9 Since we have now been justified by his blood, how much more shall we be saved from God’s wrath through him! 10 For if, while we were God’s enemies, we were reconciled to him through the death of his Son, how much more, having been reconciled, shall we be saved through his life! 11 Not only is this so, but we also boast in God through our Lord Jesus Christ, through whom we have now received reconciliation.
When you turn in your Bible from Romans 4 to Romans 5 you will notice a massive shift in tone, in style, and in direction. The tone is much warmer, the style shifts from interrogation through Q&A to straightforward explanation, and the direction is how to live as a follower of Jesus with real-life solutions and experiences and emotions. Paul’s real-life solutions for Christian living form into a network of words. So I repeat the words that ended the previous chapter. Paul’s most important words – like love, Adam and Christ, baptism, Agent Sin, Agent Life, the law, the Ego, Spirit and Flesh, Suffering, and Victory – form into a network of words about redemptive peace. These words matter, and they matter so much they connect in the network in a way that redefines each one. Before Paul, none of these words meant what they mean for Paul.
What they mean for Paul, too, points directly at the problems in Rome between believers: the Powerful and the Powerless. Think of the Three C’s of a church culture, its organization, and its leadership. There is Coercion, a top-down, authoritative leader approach. Coercive leadership will eventually lead to conflict that provokes someone or someones to form into Competition with the leader. Good leaders reject coercion and have the social skills to promote Cooperation, which prevents Competition from appearing. The house churches in Rome are in a Competitive phase, and Paul pleads for Cooperation. Paul’s network of words wants to snag Coercion and Competition and overcome them with Cooperation.
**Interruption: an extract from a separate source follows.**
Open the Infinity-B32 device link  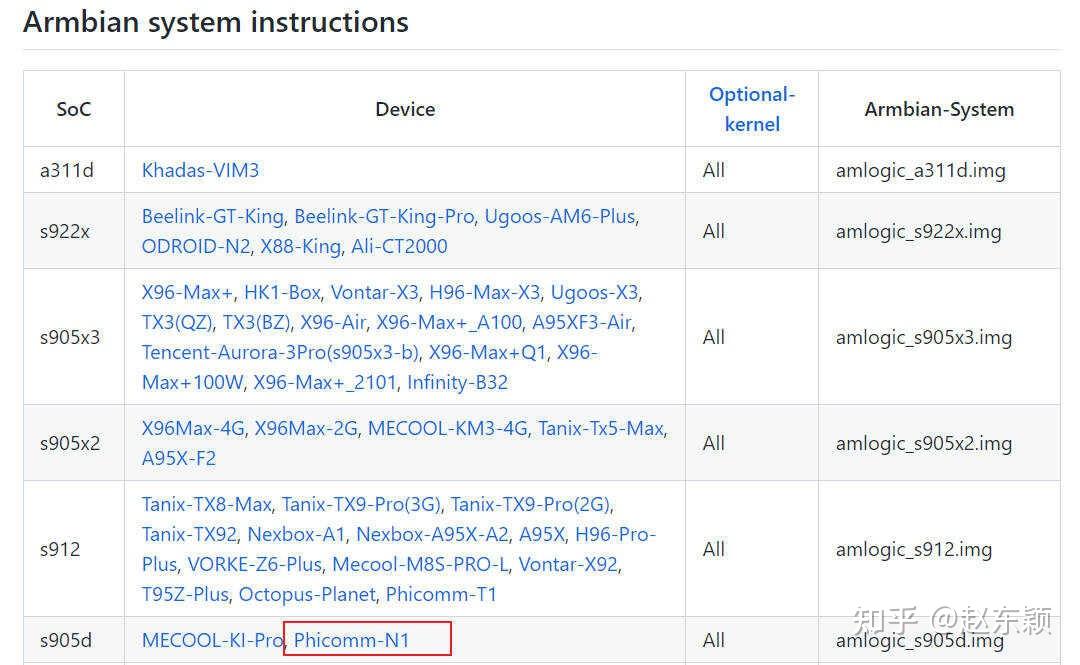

One little term gets ignored, and I didn’t mention it above. Paul shifts from “you” language in Romans 2-4 to “we” language. In today’s passage alone we have we, us, and ours used twenty-three times in the NIV. He has turned from pointing at problem people or speaking to them to including himself in a mutual reality with them. Paul’s language becomes a pastoral signal that’s he’s done (for four chapters) with the interrogation so he can provide for them the solution to the problems they are facing in Rome.
A theology of the Christian life begins with God’s unconditioned love, and God’s love does at least four things.
God’s love for us creates peace with God
When I was a child our church sang classic hymns, and there were enough good singers who knew how to sing parts that we could at times really roll (but not rock or Rick). One of my favorites was when the good singers harmonized and echoed one another, and then with some songs we (Baptists, so we were careful) swayed with our bodies to words like those in this song:
It is well (it is well)
With my soul (with my soul)
It is well, it is well with my soul.
The song began where Romans 5 begins, and the lyrics probably came from that very verse, beginning with “When peace like a river attendeth my way.” If you grew up with this hymn, know that we are now waiting for you to find it on YouTube, listen to it a couple times, and then return to this spot in the book.
You back yet? Let’s move on.
Soul peace is an internal contentment in God’s love, in God’s redemption in Jesus Christ, in God’s Spirit prompting that love in our heart, and in a contentment that empowers us to walk forward knowing God is with us and behind us and before us. Those who have peace with God become agents of peace with others. Which means the peace here cannot be reduced to soul-peace because true peace includes peace with others, justice, safety, and health. To be sure, peace with God forms the heart of peace.
Because God has made us right with himself through Christ by faith (or perhaps by the faithfulness of Jesus Christ himself), we have this peace – knowing that “we have gained access by faith into this grace [of righteousness]” (5:2). One cannot sum up what God has done for us with one term, so Paul uses a number here because each adds to the other: justify, peace, access, grace, hope, and glory of God (not our own status). We are to remember that God in Christ justifies, and we participate in that right-making through trust and allegiance. Because God loves us, God justifies; because God justifies, we have peace with God; because we have peace with God, we have peace with one another.
God’s love for us permeates our heart
God’s love “has been poured out into our hearts through the Holy Spirit” whom God has given to us (5:5). This set of words describes a permeating, emotional reality deriving from the divine energy at work in the experience of peace in 5:1. Namely, that any “suffering” for Christ that comes our way can be captured – paradoxically – in the word “glory” because in that suffering, we come to know the love of God. Not that Paul likes or minimizes suffering, but he has learned in his own suffering that it can impact us in a good way. It promotes spiritual formation in perseverance, character, and hope (5:4).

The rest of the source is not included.